PROBLEM STATEMENT: Could you retype the records below exactly as they appear, skipping any pictures?

(Pixel coordinate grounding data)
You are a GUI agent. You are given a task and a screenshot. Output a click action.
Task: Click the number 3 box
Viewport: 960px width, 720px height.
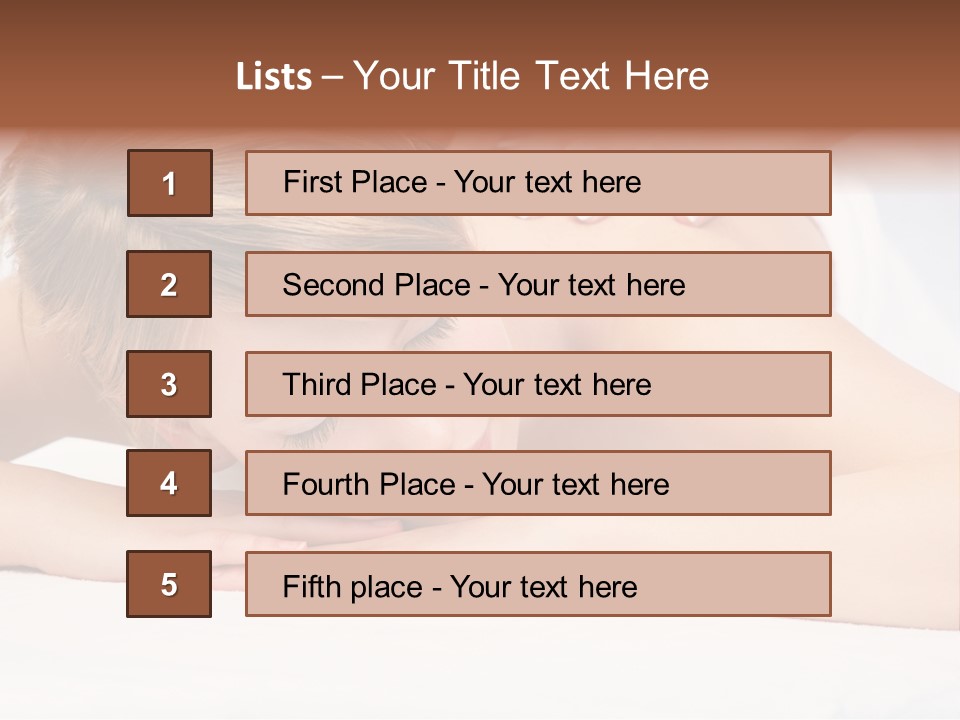(x=169, y=384)
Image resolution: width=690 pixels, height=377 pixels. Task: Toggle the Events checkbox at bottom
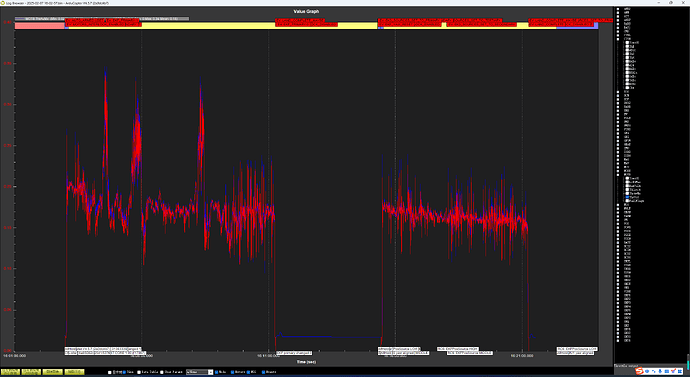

ANSWER AREA:
You are a GUI agent. You are given a task and a screenshot. Output a click action.
Task: Click the number 3 box
Viewport: 960px width, 720px height.
(x=169, y=384)
Image resolution: width=690 pixels, height=377 pixels. Task: Toggle the Events checkbox at bottom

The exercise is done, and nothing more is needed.